• [Required work]
Write out the portion of the Tucson traffic deaths report below between "#2 of every US city" and "or more residents.", inclusive, copying it word for word.

AZ Law Now · Data Report · US cities over 500,000, 2020-2024
Tucson Drivers Share America's Second-Deadliest Roads, Behind Only Memphis, Among Cities Over 500,000 People
Tucson's roads feel dangerous. Here's the data: among America's cities of 500,000 or more, only Memphis has a higher death rate, and 675 families lost someone here between 2020 and 2024.
people died on Tucson's roads, 2020 to 2024.
#2 of every US city with 500,000+ residents, behind only Memphis · 24.95 deaths per 100,000 residents a year
675 people died on Tucson's roads from 2020 to 2024, a death rate that ranks second only to Memphis among every US city with 500,000 or more residents.
Computed · cities over 500k
Of every big US city, only Memphis is deadlier to drive
#2 of 37 US cities with 500,000 or more residents, ranked by traffic deaths per resident, 2020-2024
Zoom out from Arizona and Tucson's roads still rank near the worst in the country. We ranked every US city with 500,000 or more residents by traffic deaths per resident, 2020 through 2024, and only one city came out deadlier: Memphis.
Tucson's rate, 24.95 deaths per 100,000 residents a year, ranks #2 of 37 big US cities, behind Memphis (35.55) and ahead of Detroit (21.95), Albuquerque (19.87), and Kansas City (18.18). Over those five years, that adds up to 675 people killed on Tucson's streets.
We hold the comparison to cities of 500,000 or more on purpose. It's a fair peer group, big enough that a handful of crashes can't swing the rate, and Tucson still lands second from the bottom among genuine big cities. If you drive in Tucson, you're driving on some of the most dangerous big-city roads in America.
Computed · counties over 1M
Pima's motorcyclists die at a higher rate than Maricopa's
12.82 motorcyclist deaths per 100,000 Pima County residents, 2020-2024, ahead of Maricopa's 12.48, and #2 of every US county with 1 million or more people, behind only Duval County, Florida
Zoom into the county around Tucson, and a common assumption about Arizona's biggest cities breaks down. Metro Phoenix is more than four times the size of metro Tucson, so it's easy to assume Maricopa County's roads are the more dangerous ones for motorcyclists. They're not.
Pima County's motorcyclist death rate, 12.82 per 100,000 residents from 2020 to 2024, is higher than Maricopa's 12.48. Ranked against every US county with 1 million or more residents, Pima comes in #2 in the nation, trailing only Duval County, Florida (16.03), and running ahead of Maricopa, which sits #3.
Pima recorded 136 motorcyclist deaths over those five years, against Maricopa's 569. It's a smaller county with a smaller population, but its roads are proving just as dangerous, and by this measure more dangerous, for the people riding on two wheels. If you ride in Pima County, the data doesn't say you're safer than you'd be in the state's biggest metro. It says the opposite.

• [Data section]
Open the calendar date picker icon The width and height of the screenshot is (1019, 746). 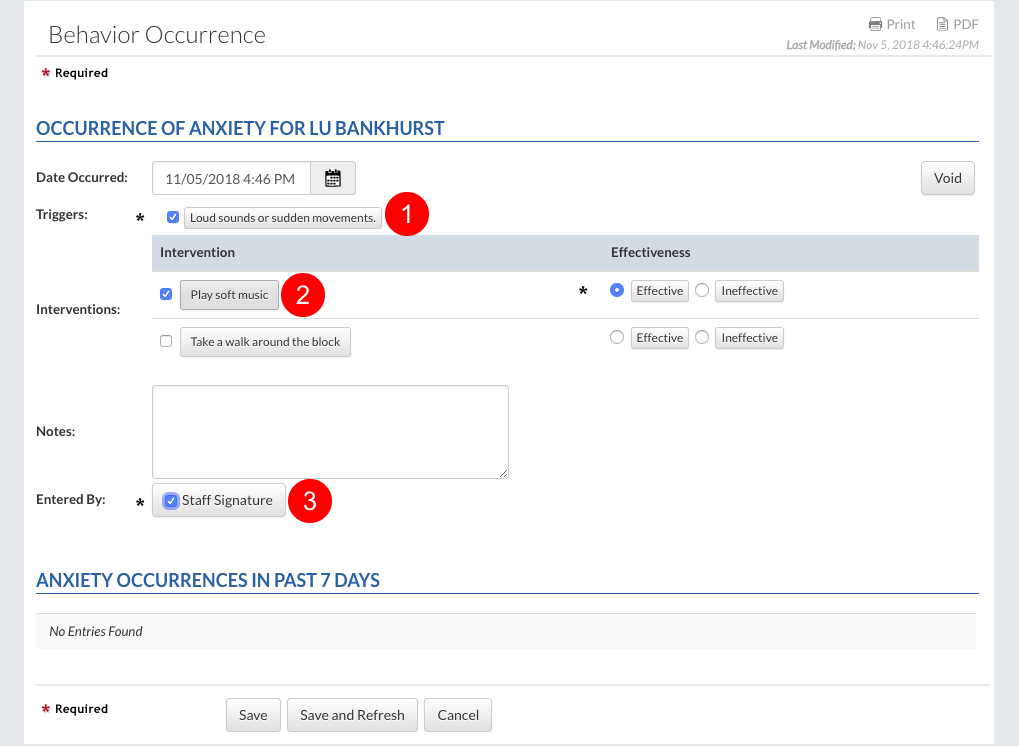[x=333, y=179]
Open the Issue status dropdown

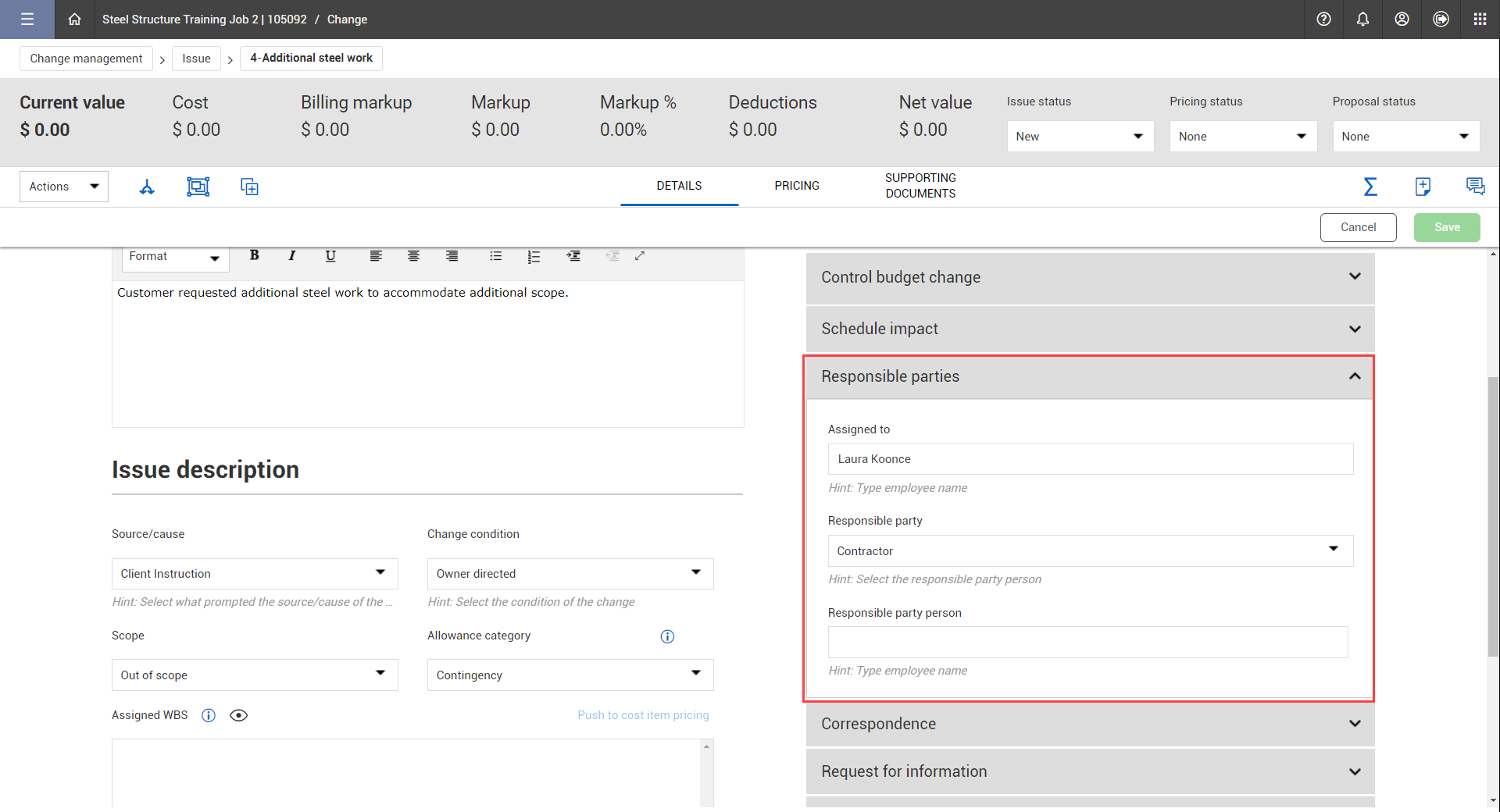pos(1080,137)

• [Output below]
#2 of every US city with 500,000+ residents, behind only Memphis · 24.95 deaths per 100,000 residents a year
675 people died on Tucson's roads from 2020 to 2024, a death rate that ranks second only to Memphis among every US city with 500,000 or more residents.